Zfs discussions

SGC · May 6, 2020, 10:41pm

errr thats a good question… basically its trays to which the disks are mounted and then loaded into a SAS backplane, which is split in 3 sections of 4 slots attached to 2 LSI 2308 chipped HBA’s via 3 sas cables

pretty sure it’s zfs that is trying to keep me from making a mess… basically it’s reserving a bay for the disk that was removed… so you cannot put in a drive and make a new pool or vdev without repairing the old one… or atleast leaving room for it’s full size of drives.

makes good sense, in most common use cases and i’m sure there should be ways to work around it…

its just zfs trying to make me be nice to it, so i don’t end up with a ruined pool… which is actually quite smart… make it annoying to work with when you are working outside the usual recommended ways of doing stuff.

and on top of that it makes sure there is room for me to restore it… or attached my failed drive if i was to try and reconstruct data on the pool.

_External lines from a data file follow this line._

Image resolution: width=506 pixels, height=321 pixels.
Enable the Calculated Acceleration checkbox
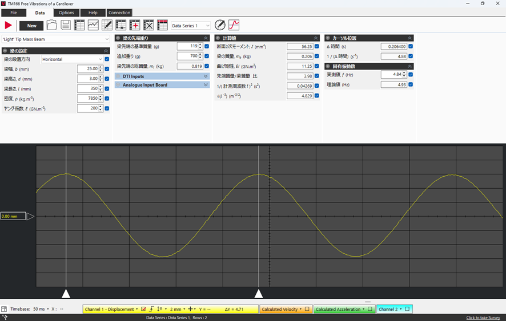[x=370, y=309]
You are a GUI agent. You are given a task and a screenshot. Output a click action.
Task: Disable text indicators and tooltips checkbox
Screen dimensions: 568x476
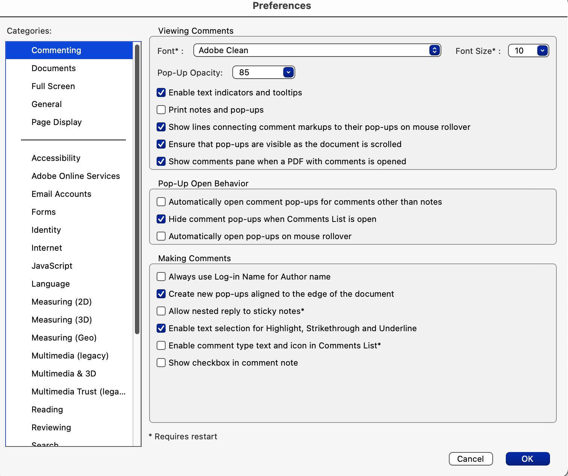pos(161,92)
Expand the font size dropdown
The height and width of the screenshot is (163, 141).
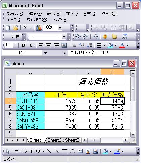pyautogui.click(x=15, y=45)
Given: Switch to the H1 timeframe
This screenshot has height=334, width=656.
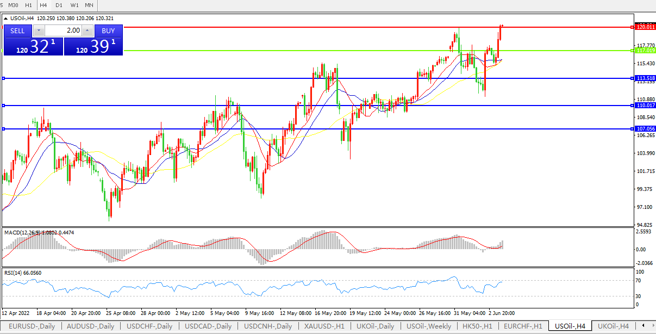Looking at the screenshot, I should pos(29,5).
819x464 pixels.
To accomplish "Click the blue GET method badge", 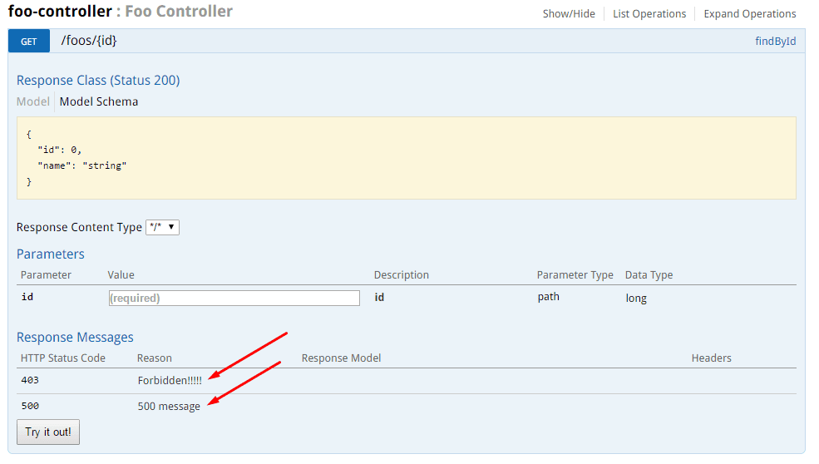I will [x=29, y=41].
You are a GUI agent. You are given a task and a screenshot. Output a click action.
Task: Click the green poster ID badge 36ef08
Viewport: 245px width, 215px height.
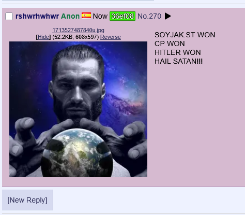(x=123, y=16)
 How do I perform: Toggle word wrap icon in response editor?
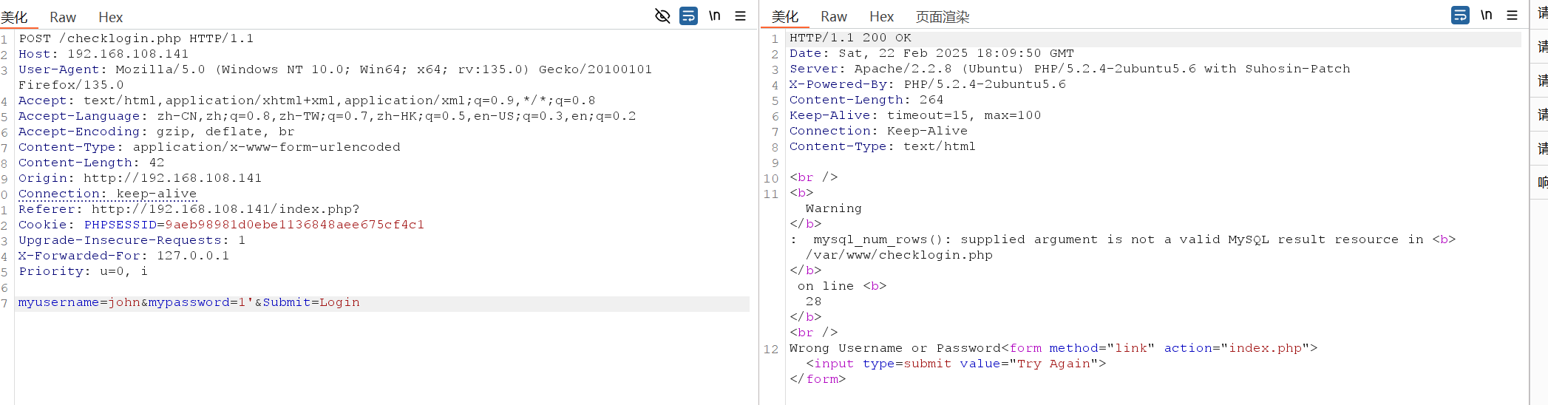tap(1460, 16)
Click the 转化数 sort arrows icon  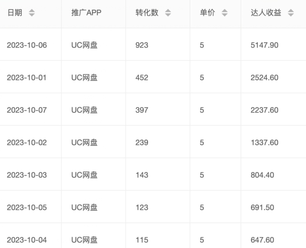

that kind of stuff really tells that a system is well made… i’m also quite surprised i haven’t managed to permanently damage it yet… i’ve run it for 2 months now… and it never died lol

anon27637763 · May 6, 2020, 10:46pm

Wait a minute… You’re running ZFS through a RAID controller?

I was under the impression that ZFS doesn’t like that.

SGC · May 6, 2020, 10:50pm

it can do raid, but it just run’s straight through… sure you can run on raid cards… atleast lsi… and you don’t even need to reflash them to IT mode.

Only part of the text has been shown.